The few women I have spoken with in depth about their experiences living in Saudi Arabia say life is actually quite good there and that they run their homes, attend college in higher numbers than men, and occupy themselves by sitting on non-profit boards, which tend to be run by women. Perhaps this is true, perhaps it is a corrective to caricatures of their oppression. But whether adopted by choice or imposed by state, whether covering Saudi tourists or taken up by the more moderate Turks, the burkas on display here are bluntly dehumanizing and leave me worried.

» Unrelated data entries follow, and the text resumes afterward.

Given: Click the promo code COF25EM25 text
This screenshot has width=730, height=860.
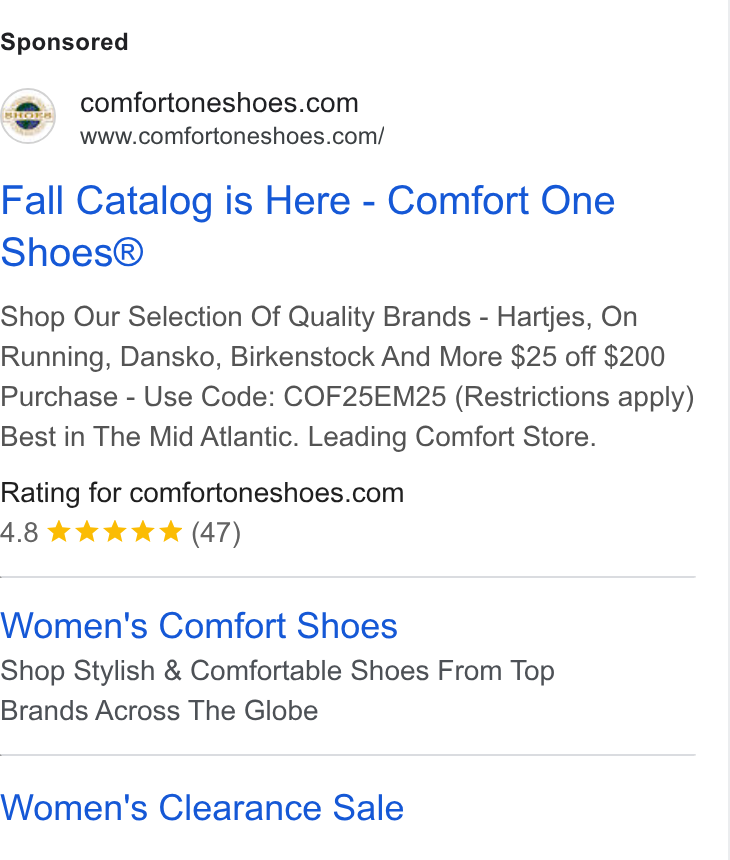Looking at the screenshot, I should click(365, 397).
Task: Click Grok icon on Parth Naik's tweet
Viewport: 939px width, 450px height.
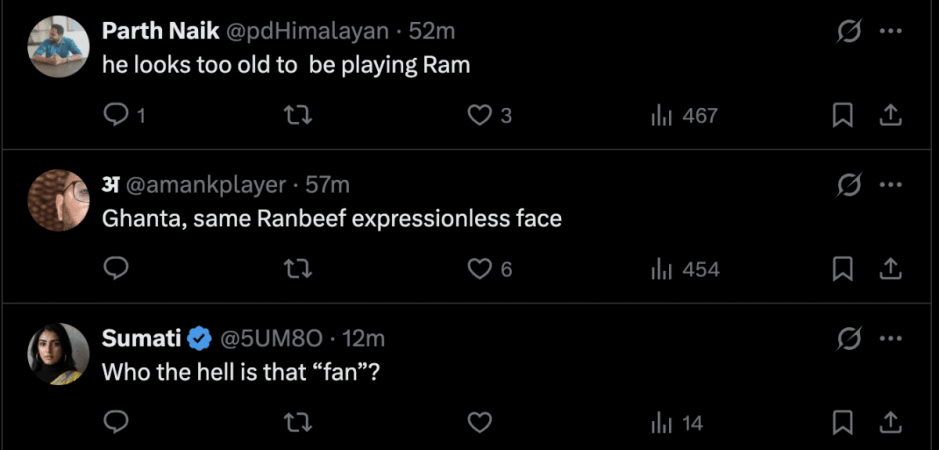Action: pos(849,31)
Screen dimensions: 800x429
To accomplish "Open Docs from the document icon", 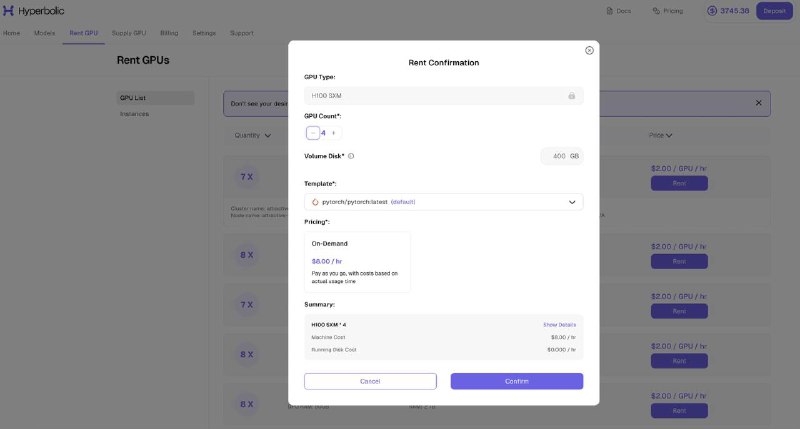I will pyautogui.click(x=609, y=11).
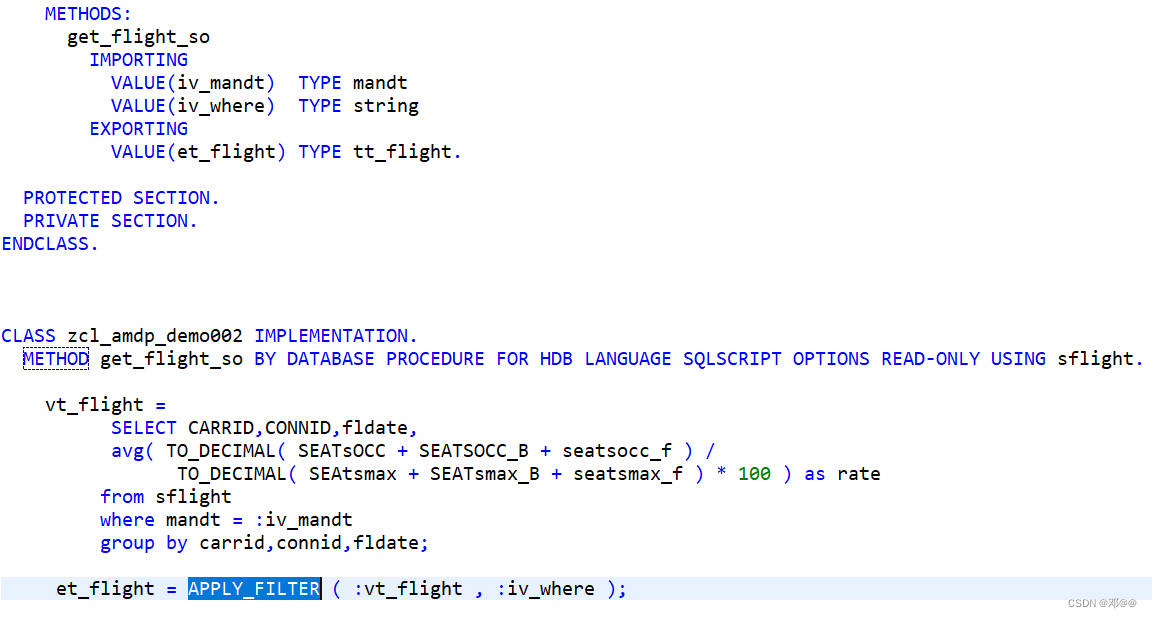The width and height of the screenshot is (1152, 618).
Task: Select the PRIVATE SECTION line
Action: pyautogui.click(x=113, y=220)
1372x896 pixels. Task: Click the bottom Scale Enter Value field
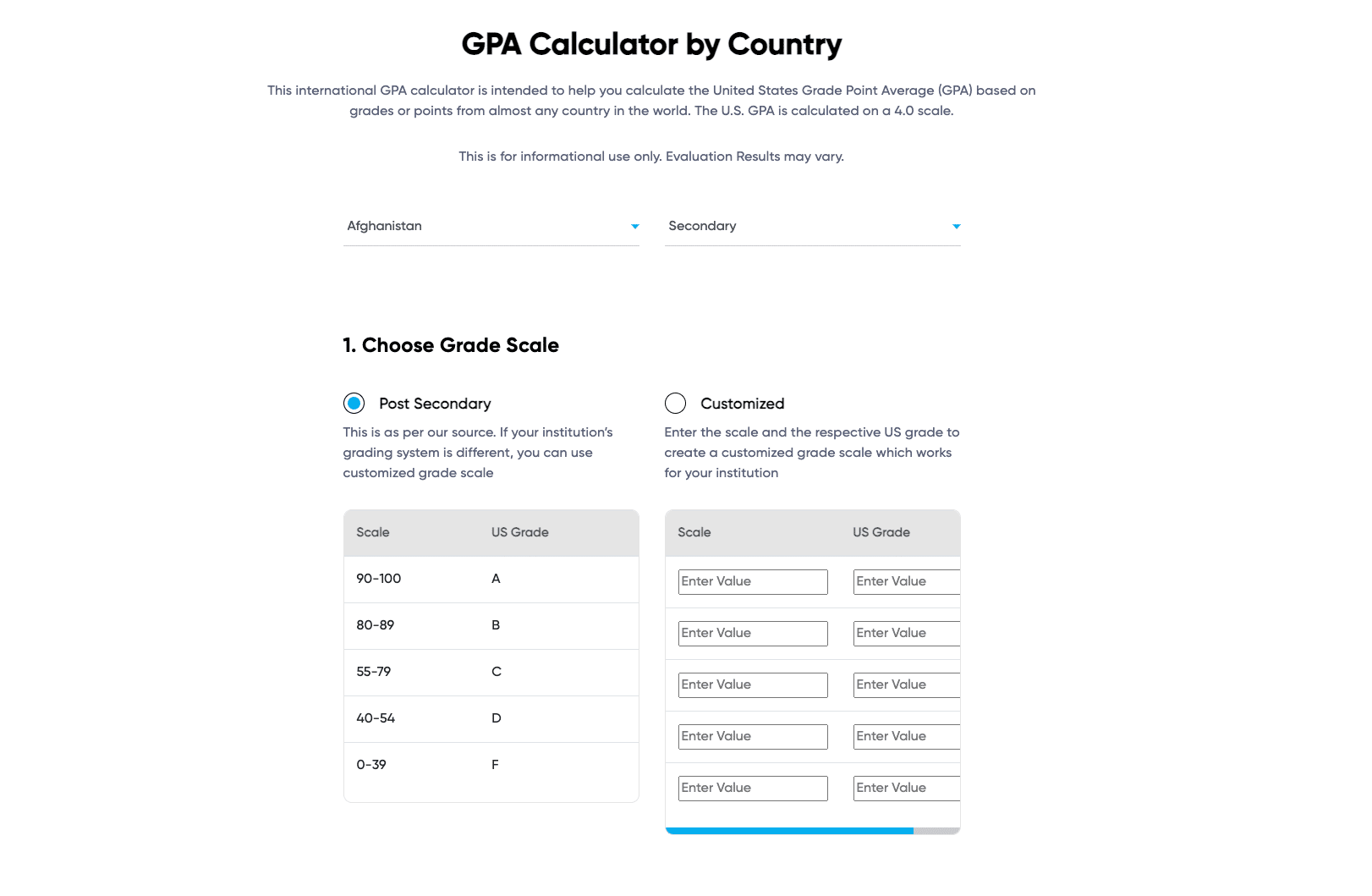tap(752, 788)
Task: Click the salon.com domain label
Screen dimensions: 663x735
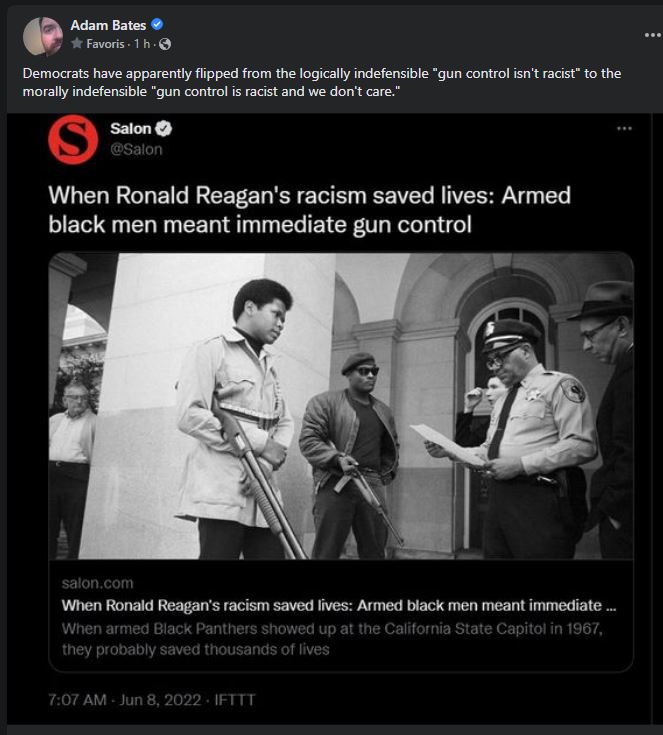Action: 98,583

Turkey has carried out a centuries long dance with the West, moving forward and distancing itself to the pulse of Western intolerance. Whereas Islam enjoins respect for the great world religions, “the Peoples of the Book,” even liberal intellectuals tend to espouse a crude mix of idiocy and prejudice when speaking of Islam, indulging in stereotypes and often ignoring the most basic tenets of the religion.

Liberalism is its own creed, after all, and those who go against it can suffer the same sort of ostracism meted out by fundamentalists toward the irreligious. Since it is hard for the members of poorer and more traditional cultures to live up to Western standards of individualism, countries like Turkey often turn inward and away from the world, and the regressive practices proliferate.

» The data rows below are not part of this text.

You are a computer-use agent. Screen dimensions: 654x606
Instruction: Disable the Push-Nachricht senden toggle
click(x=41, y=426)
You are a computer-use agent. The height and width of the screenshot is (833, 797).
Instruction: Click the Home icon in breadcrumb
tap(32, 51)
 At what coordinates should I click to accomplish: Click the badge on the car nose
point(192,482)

Travelling to a place like Istanbul does not tend to teach much, though. For the tourist center, while bearing the relics of Byzantine and Ottoman greatness, can sometimes seem a caricature of itself. Istanbul has long served as a center of orientalist delights, and its sheer exoticism is at one and the same time aesthetically magical and culturally worrisome.

Much as Isis mirrors Western fears of Islam, the older core of Istanbul mirrors Western fantasies of the oriental other. Both are genuine cultural expressions, but in much the same way as Disneyland is a cultural expression of America. These are plays on themes and it takes careful interpretation to read into the ever elusive essence from which these themes have emerged. In the absence of this interpretation, Muslims are often further repelled by a liberal order in which they seemingly have little place.

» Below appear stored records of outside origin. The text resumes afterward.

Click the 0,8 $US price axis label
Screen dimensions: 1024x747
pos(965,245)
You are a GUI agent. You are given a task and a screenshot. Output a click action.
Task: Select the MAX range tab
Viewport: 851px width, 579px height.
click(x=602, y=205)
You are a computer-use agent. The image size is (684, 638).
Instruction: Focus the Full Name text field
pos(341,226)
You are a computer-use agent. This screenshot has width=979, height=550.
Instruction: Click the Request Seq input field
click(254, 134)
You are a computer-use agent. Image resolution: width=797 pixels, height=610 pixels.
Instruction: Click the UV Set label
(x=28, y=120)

Travelling helps get the proportions right, but it tends to be overrated, often obscuring as much as it reveals. It is common to hear people in Turkey say that the real Turkey is to be found in the heartland, but this may be a myth propagated by Kurdish shop owners whose villages lie in the east. Istanbul seems to me to hold more of the Turkish enigma, more of its self-conscious contradictions, more of its insecure pride.

A Kurdish carpet seller tells me it is so complex that he spent his first 10 years there lying awake at night trying to figure it out. But however much this picturesque scene of decrepit houses interspersed with scattered ruins, and woven together by the echoes of prayer and the wide Bosporus channel, is but a culture playing on itself, like so many goods in a market stall, displayed for purchase and self-consciously arranged to depict more some idea of culture than some lived reality, the city is aflame and strikingly gorgeous in its many varied convulsions. Perhaps it is from this space of admiration and wonder that we should begin our discussions of coup and counter-coup.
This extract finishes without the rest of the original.